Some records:
* * * * * * * * *
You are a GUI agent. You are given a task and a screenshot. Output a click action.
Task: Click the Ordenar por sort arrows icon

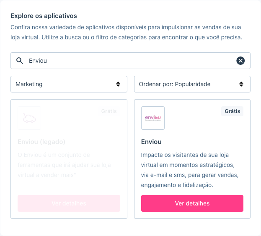coord(241,84)
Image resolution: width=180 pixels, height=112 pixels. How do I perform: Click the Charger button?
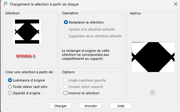point(61,106)
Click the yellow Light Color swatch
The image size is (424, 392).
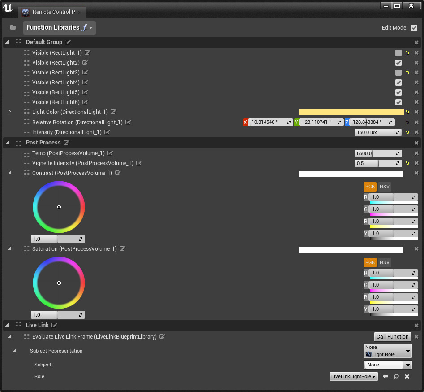pyautogui.click(x=351, y=112)
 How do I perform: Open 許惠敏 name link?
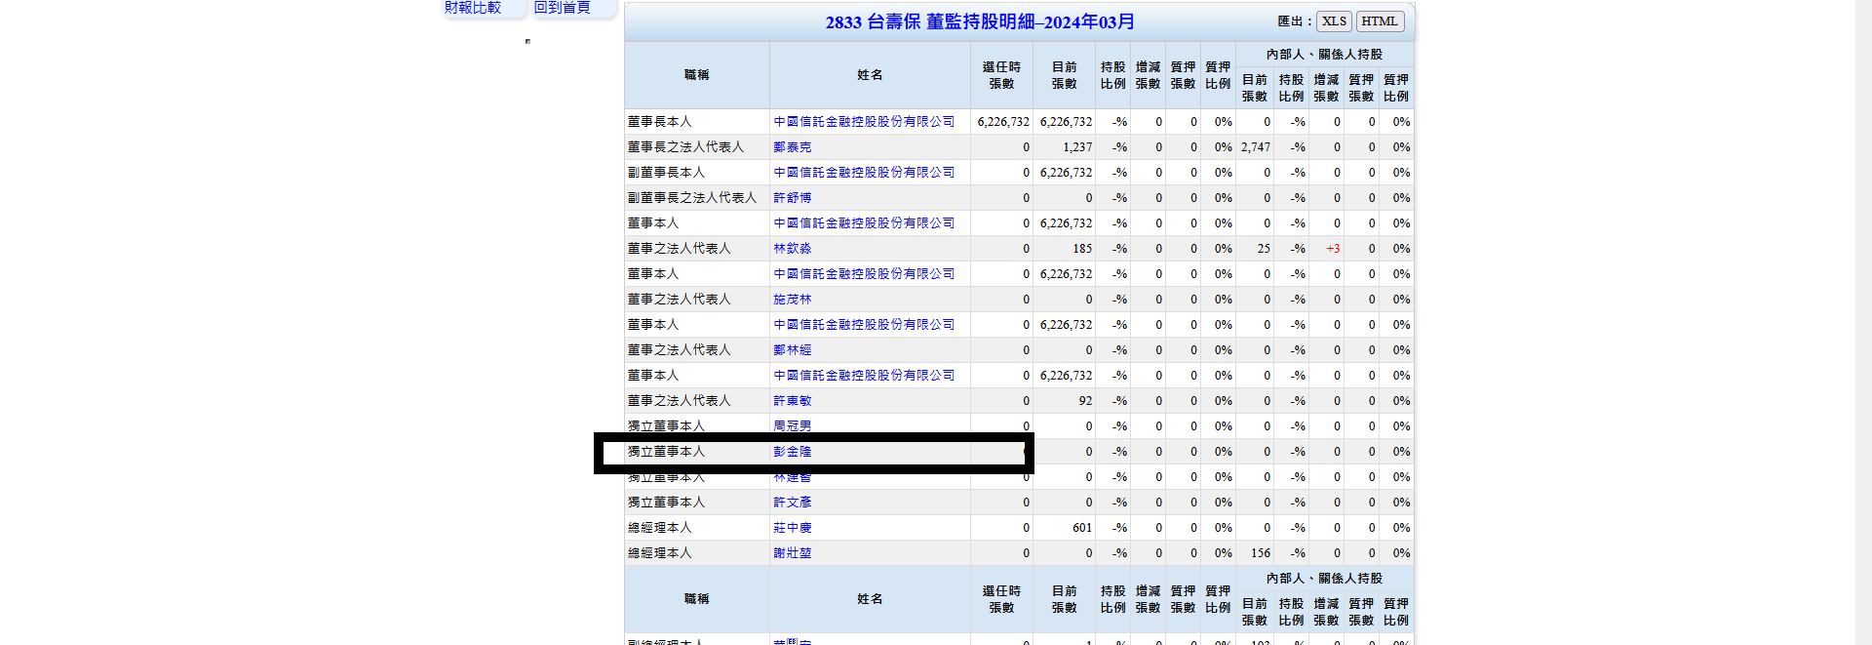(x=792, y=401)
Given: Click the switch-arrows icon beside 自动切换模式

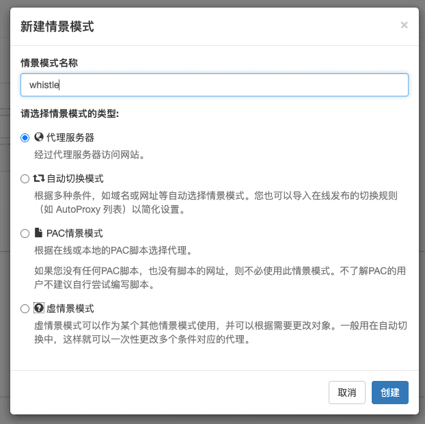Looking at the screenshot, I should tap(39, 178).
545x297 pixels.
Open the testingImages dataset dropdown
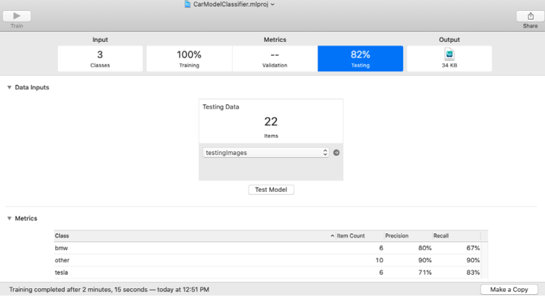[265, 153]
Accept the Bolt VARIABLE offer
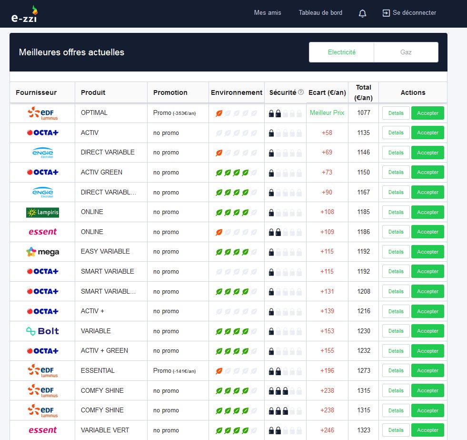This screenshot has width=467, height=440. (427, 331)
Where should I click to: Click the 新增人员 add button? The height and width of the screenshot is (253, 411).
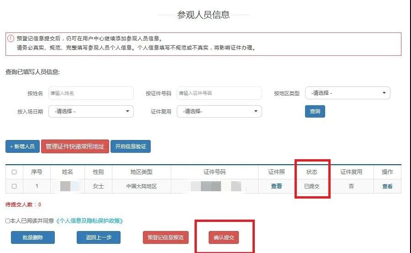point(22,146)
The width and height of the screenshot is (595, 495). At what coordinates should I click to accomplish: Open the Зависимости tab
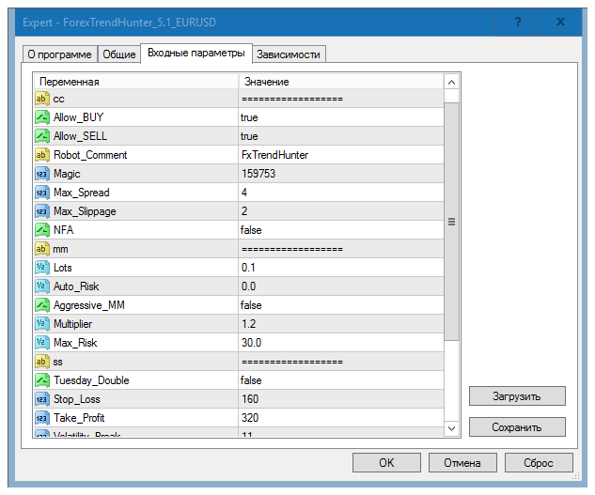point(289,54)
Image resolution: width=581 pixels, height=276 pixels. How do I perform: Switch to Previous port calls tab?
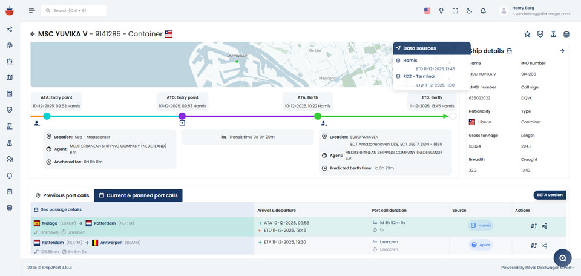click(x=62, y=196)
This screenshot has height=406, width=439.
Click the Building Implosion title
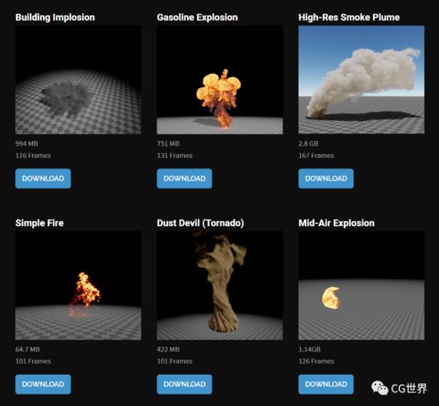point(55,18)
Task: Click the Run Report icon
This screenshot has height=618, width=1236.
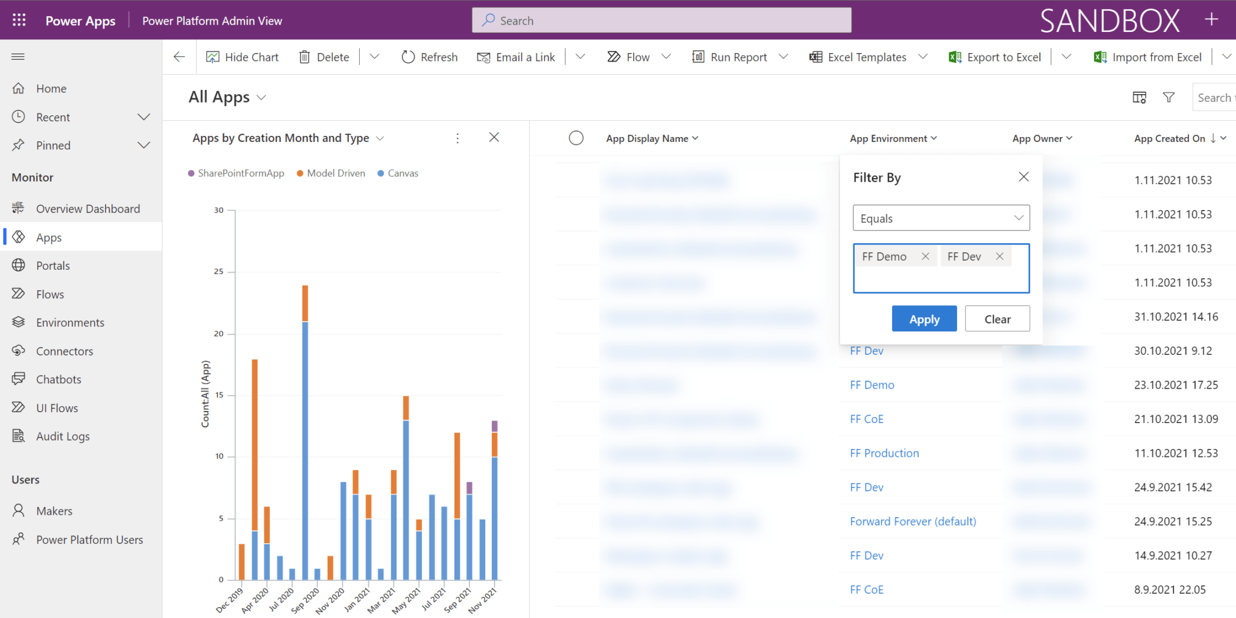Action: point(698,56)
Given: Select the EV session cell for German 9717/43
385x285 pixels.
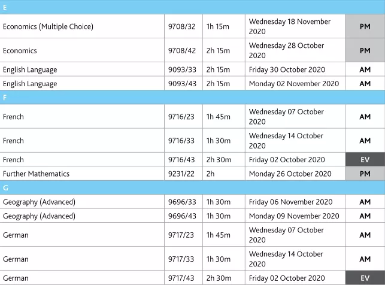Looking at the screenshot, I should (365, 278).

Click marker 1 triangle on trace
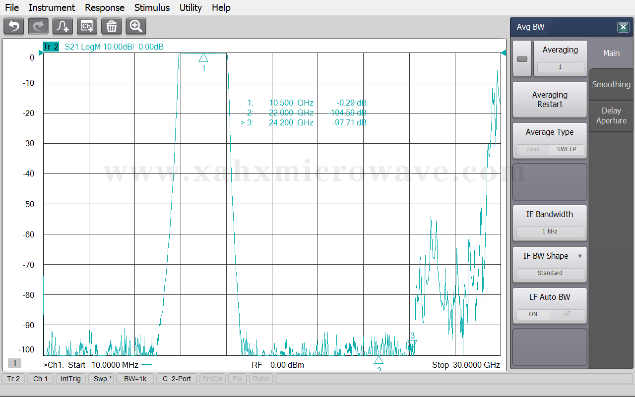(203, 58)
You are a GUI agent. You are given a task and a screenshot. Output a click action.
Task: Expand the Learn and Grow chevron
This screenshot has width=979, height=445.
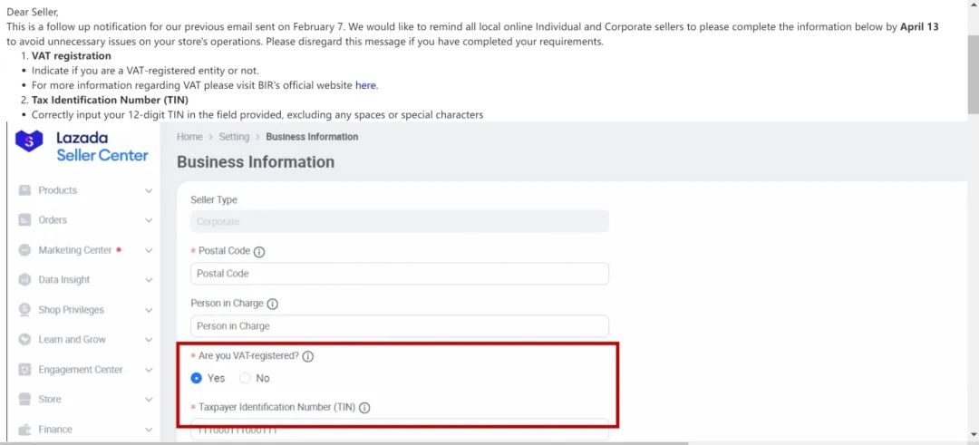tap(149, 340)
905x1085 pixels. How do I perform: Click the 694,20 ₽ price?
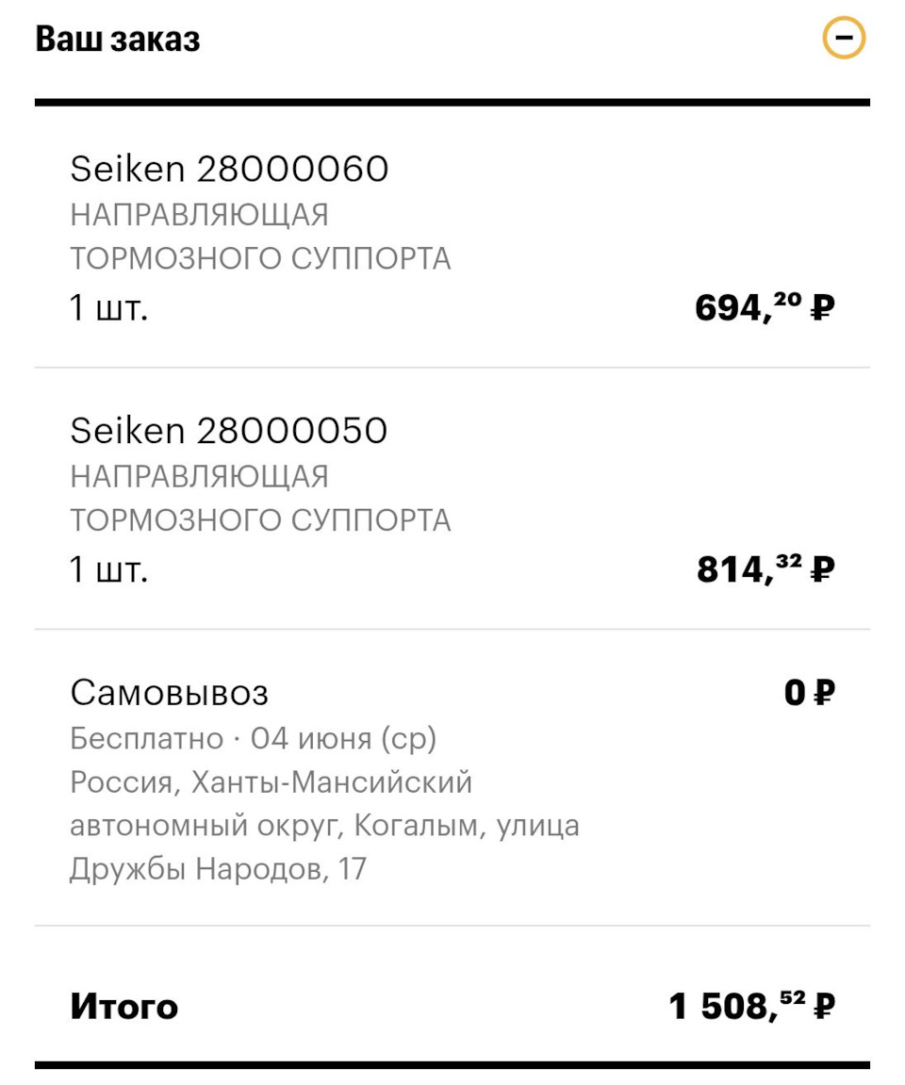tap(765, 307)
* * * * * * * * *
Short problem —
Extract every line of the records above verbatim, leaving the pictures out of your answer.

Result of the exercise —
You are a GUI agent. You are given a task and a screenshot. Output a click action.
Task: Click the Ordenar por sort arrows icon

coord(241,84)
Image resolution: width=180 pixels, height=112 pixels. How do I perform: Click the Charger button?
point(61,106)
Click the yellow Light Color swatch
The image size is (424, 392).
pyautogui.click(x=351, y=112)
 How do I perform: Open 許惠敏 name link?
(x=792, y=401)
Given: Click the switch-arrows icon beside 自动切换模式

Looking at the screenshot, I should tap(39, 178).
545x297 pixels.
Open the testingImages dataset dropdown
[265, 153]
Accept the Bolt VARIABLE offer
This screenshot has width=467, height=440. (427, 331)
Where should I click to: Click the 新增人员 add button? The height and width of the screenshot is (253, 411).
point(22,146)
The width and height of the screenshot is (595, 495). At what coordinates should I click to accomplish: Open the Зависимости tab
point(289,54)
Image resolution: width=581 pixels, height=276 pixels. How do I perform: Switch to Previous port calls tab?
click(x=62, y=196)
This screenshot has height=406, width=439.
Click the Building Implosion title
point(55,18)
Task: Click the Run Report icon
This screenshot has height=618, width=1236.
Action: point(698,56)
Given: Select the EV session cell for German 9717/43
385x285 pixels.
Looking at the screenshot, I should (365, 278).

Click marker 1 triangle on trace
(203, 58)
You are a GUI agent. You are given a task and a screenshot. Output a click action.
Task: Expand the Learn and Grow chevron
This screenshot has width=979, height=445.
tap(149, 340)
905x1085 pixels. How do I perform: Click the 694,20 ₽ price?
tap(765, 307)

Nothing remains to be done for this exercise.